El abogado defensor señaló que, antes de pronunciarse sobre causales de impedimento, incompetencia, recusaciones y nulidades, solicitó a la Fiscalía la corrección de los datos de la defensa y la precisión de los hechos jurídicamente relevantes. A su juicio, el escrito evidenciaba una confusión entre hechos indicadores, medios de prueba y una somera descripción de los hechos objeto de juzgamiento, lo que constituye una vulneración del derecho de defensa de su representado.

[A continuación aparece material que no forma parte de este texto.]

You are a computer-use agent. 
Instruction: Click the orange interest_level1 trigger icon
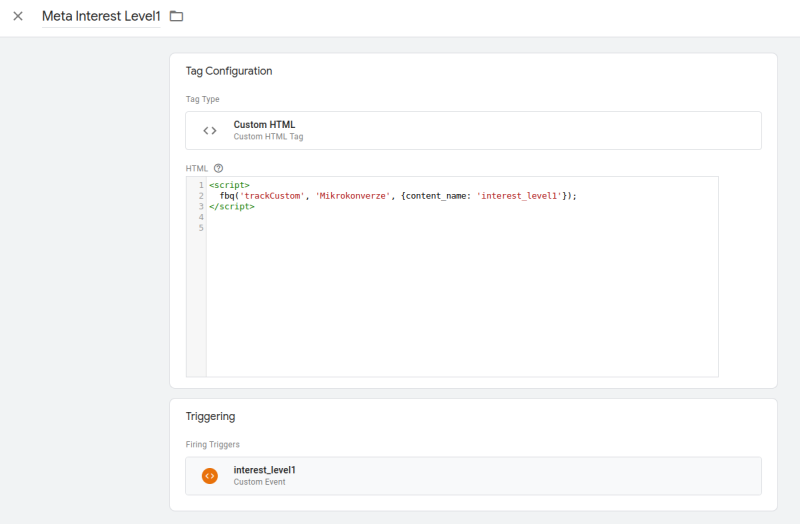pos(210,476)
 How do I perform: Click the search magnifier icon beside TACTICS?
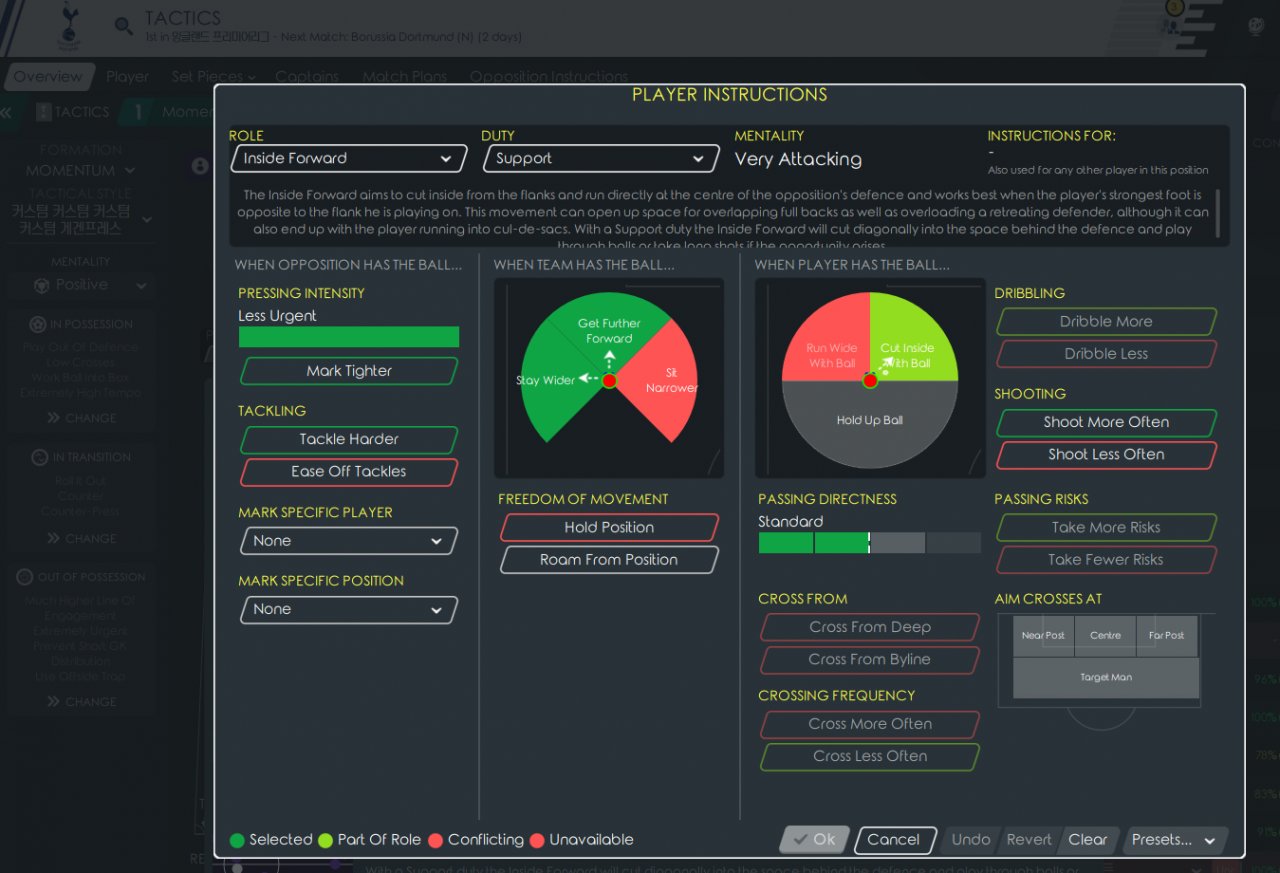pos(123,26)
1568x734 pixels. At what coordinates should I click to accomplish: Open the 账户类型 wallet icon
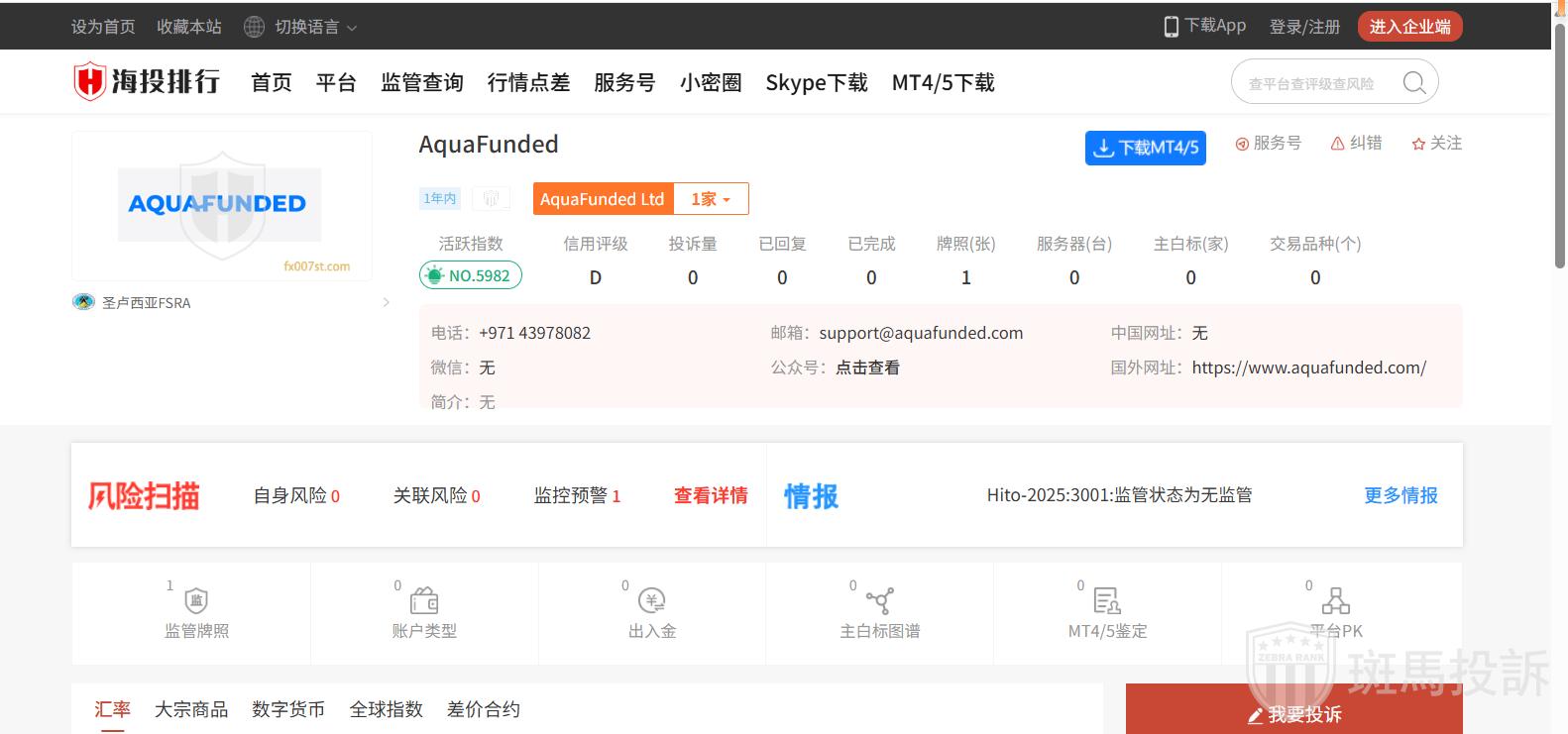point(424,600)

Enfatizó que no se detallaron adecuadamente las circunstancias de tiempo, modo y lugar, ni se explicó cómo presuntamente concertó, dirigió o promovió el grupo delictivo al que se le vincula, omitiéndose el grado de conocimiento que exige una probabilidad razonable de verdad. Afirmó que la Fiscalía 187 delegada ante los Jueces Penales del Circuito Especializado de Villavicencio incumplió con los requerimientos relacionados con la claridad y determinación de los hechos relevantes, contrariando lo dispuesto en los artículos 336 y 337 del Código de Procedimiento Penal, así como el artículo 250 de la Constitución Política.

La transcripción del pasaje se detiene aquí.